Monday, December 10, 2012

Gateway Pacific Terminal: Conflict Resolution

On a topic like coal ports, it takes a certain kind of agility to bridge the gap between two opinionated groups and their entrenched mental models. Just Google "Gateway Pacific Terminal" and you will arrive at pages like these:

Gateway Pacific Terminal - Frequently Asked Questions

gatewaypacificterminal.com/the-project/f-a-q/Share

Frequently Asked Questions about plans for Gateway Pacific Terminal, a port facility that will create hundreds of new jobs and millions of dollars in taxes.


Gateway Pacific Terminal - RE-Sources.org

www.re-sources.org/home/Gateway-Pacific-TerminalShare

For now, you can continue to find information about the massive, dirty coal export proposal for Cherry Point at this page. But for the most updated information, ...

We start to see a pattern like this one, dominated by increasing alienation:


Soon the gap in beliefs, language, and means of justification becomes so wide as to make mutual understanding virtually impossible.

I admit to being guilty of this myself. I watch the scoping process like one might watch a scoreboard, celebrating with the high anti-coal turnout at the Oct. 27th meeting and gritting my teeth at the strong pro-coal showing on Nov. 29th. Yet I have to agree with the observations posted in this blog by Bellingham Herald's John Stark:

"Lots of people in Whatcom County are supportive of Gateway Pacific. You might not like that, but it is awfully hard to deny.

"Demeaning the character or the intelligence of those people is a dubious political strategy. It strikes me as morally dubious too."


We have to be careful that the tactics we choose do not demean our own intelligence.

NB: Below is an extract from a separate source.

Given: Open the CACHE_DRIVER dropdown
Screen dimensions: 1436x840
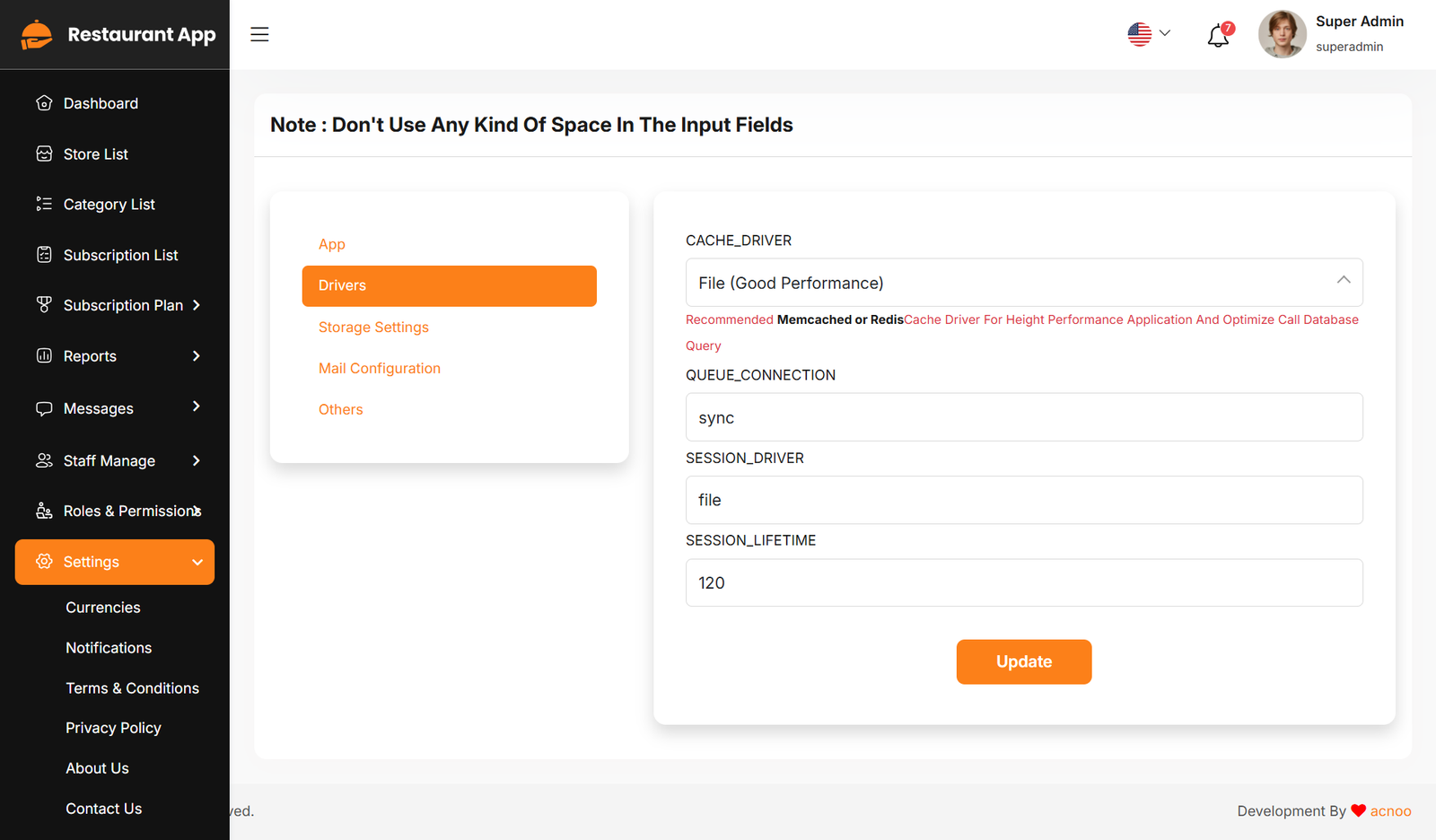Looking at the screenshot, I should (1023, 283).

It has been my opinion that the role of logic in a debate like this is not to overload one's audience with facts, but to bring them (and ourselves) from the place where they are, by statements which they can accept within their own mental model, to a place where we both agree.

To that end, I am challenging myself, in the next two weeks, to speak with at least three people or organizations representing a pro-terminal stance. I will seek to enter the conversation with no other agenda than to understand where their mental models originate.

I suspect I will find their views to be quite logical and based on the current realities of our economic system. Norm Becker here cites an article by Dr. Ted Trainer of South Wales, which outlines the kind of fundamental changes our entire economic system would have to undergo in order to survive without growth. First of all it details how the two cannot be compatible: a sustainable economy and the one in which we operate today.

Secondly it states why environmentalists have such a hard time communicating the need for radical change to the public at large: "The reason [being] of course that if they spoke up against the pursuit of growth and affluence in a society that is fiercely obsessed with these goals, they would quickly lose their subscribers."

I argue that a society does not need to be fiercely obsessed, but only merely concerned with the goal of growth so far as it underlies basic well-being, to keep the status quo in place. It is little wonder that labor unions, politicians, or the unemployed might support a coal terminal, given that little else in the way of employment will be available in the next 10-20 years.

I would like to say that all the "dirty" jobs projected at the terminal could be replaced with "green" jobs in the near future. Yet from my experience with a green startup, I will admit that our facility boasts only 8 full-time positions at maximum operations. Even if I find the numbers surrounding the coal terminal somewhat dubious, I know our company cannot possibly hope to compare to their promised employment.

In the business of transforming business, we might forget that many of our assumptions rest on the world "as it should be". Regardless of how necessary that vision is for the world to continue in any shape or form, it overlooks much of the world "as it is".

Third, Dr. Trainer paints a picture of what the zero-growth economy would look like, and yes, it is very different from the one we have now. In my view, we may arrive at his end goal faster if we go by increments instead of by complete revolution, because of people's natural disinclination for change.

Lastly, he shares his idea for how this transformation may be brought about.

So to answer my original question: "What can concerned citizens do?" I propose talking to our neighbors. Let's meet them halfway and see what positive energy comes from that interaction. Results will be posted on my return.